Dealing with the Silence
Alright, so you go through some terrible, awful, huge event in your life. It upends everything about the way you were living and those you live with, for months. For some people it might be years. For me it was emergency heart surgery, into months of hospital appointments. Yeah, it's another post about heart surgery.
You make it through that. By some grace of fate, you are part of that percentage that comes up when you google “things that is wrong with me” survival rate. You’re grateful and always will be. That part won’t ever diminish. The people caring for you both in the hospital and at home have helped you get through hopefully the worst thing you’ll ever experience on a physical level. After months of rehab, daily exercise, building your body back to a shadow of what it was a year ago, you get strong enough to go back to how things almost were before. This is the thing that you wanted, living that same life of going to work, playing video games, eating bad food. I don’t remember much about the days post-surgery. But one thing I do remember was crying to a nurse, and begging someone to let me be normal. It was all I wanted at that moment, and here we are, something resembling normal. Great!
But it doesn’t feel right anymore. It feels a little pointless, to go about your day-to-day life like this didn’t happen to you. They fixed the physical you up as best they could, but there remain scars deep within that won’t go. There are moments of great silence where you are left with nothing. Just what feels like a complete void within yourself. It wasn’t something I noticed straight away, but as I got physically stronger, the silence got louder.
I’ve tried filling this gasping pit for the last couple of months by just doing something whenever I can. Meeting up with people, playing games, doing extra stuff at work, going on long walks, doing hobbies new and old, and lots of coding. It helps while I’m doing it. But once I stop, and sit silently for a moment, I feel it again. The void.
I get deeply frustrated at this. I survived, it’s over. Why am I getting annoyed at work because there isn’t anything to do for an afternoon. Why do I want to spend all day walking until the sun has gone down, just so I don’t need to stand still for a moment. It’s exhausting.

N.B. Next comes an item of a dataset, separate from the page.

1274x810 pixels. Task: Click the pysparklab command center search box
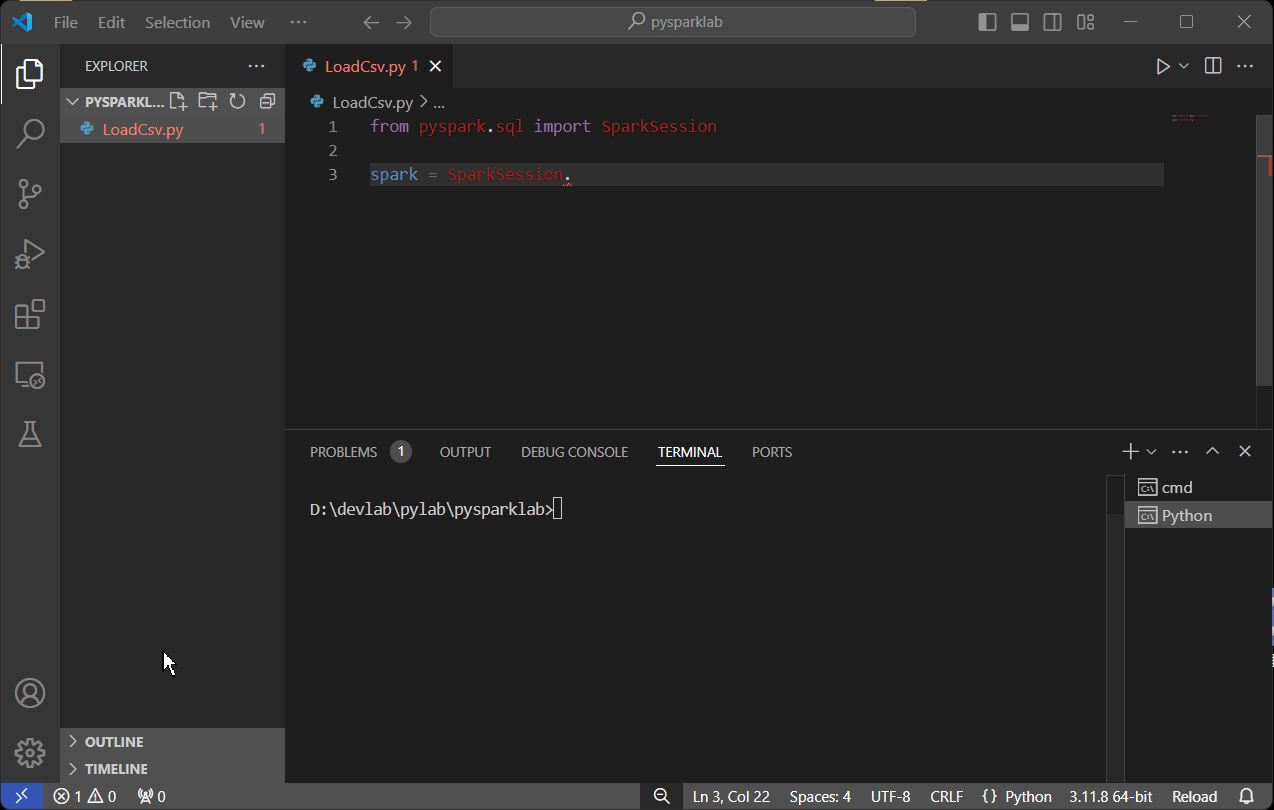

I keep thinking about this; imagine you got told you had a 50% chance to survive today. You flip a coin, if it’s tails, that’s it. What would you do differently if you won that coin flip? What if it was a 10% chance. What is the cut-off point that you would start making changes in your life? Would it be higher, would you make the changes at 85% survival?
Given that chance a year ago, I don’t know what I would do differently. Today, I also don’t know. I spoke about it before, about there being no big revelation after having something so major happen. But this has been something new to deal with outside the physical. Some numbers which didn't mean anything me, now suddenly have meaning in everything I do.
There are numbers millions of people going through healthcare will grapple with. We boil a person down, a real-life actual human being, to the thousandth of a percentage point of the population. And they actually tell you that number at the hospital. Then you get told you’re lucky for being on the winning side of that percentage. It doesn't feel lucky! This next statement I’m about to say is not remotely true at all for most people, but it’s how it feels; people come out the other side of their numbers and live. Not just survive, live.
I’ve been given a chance that 90% of people in my situation wouldn’t have, and am I doing something worthwhile with it. Am I living? The answer to me is no, not really, but it's hard. I’m trying to be fine with that answer, whilst also exploring what it means to live as a survivor of a major heart explosion. I don’t feel guilty about being a survivor. I didn’t choose this, it’s something that happened to me. But that doesn't mean I can't try and do better.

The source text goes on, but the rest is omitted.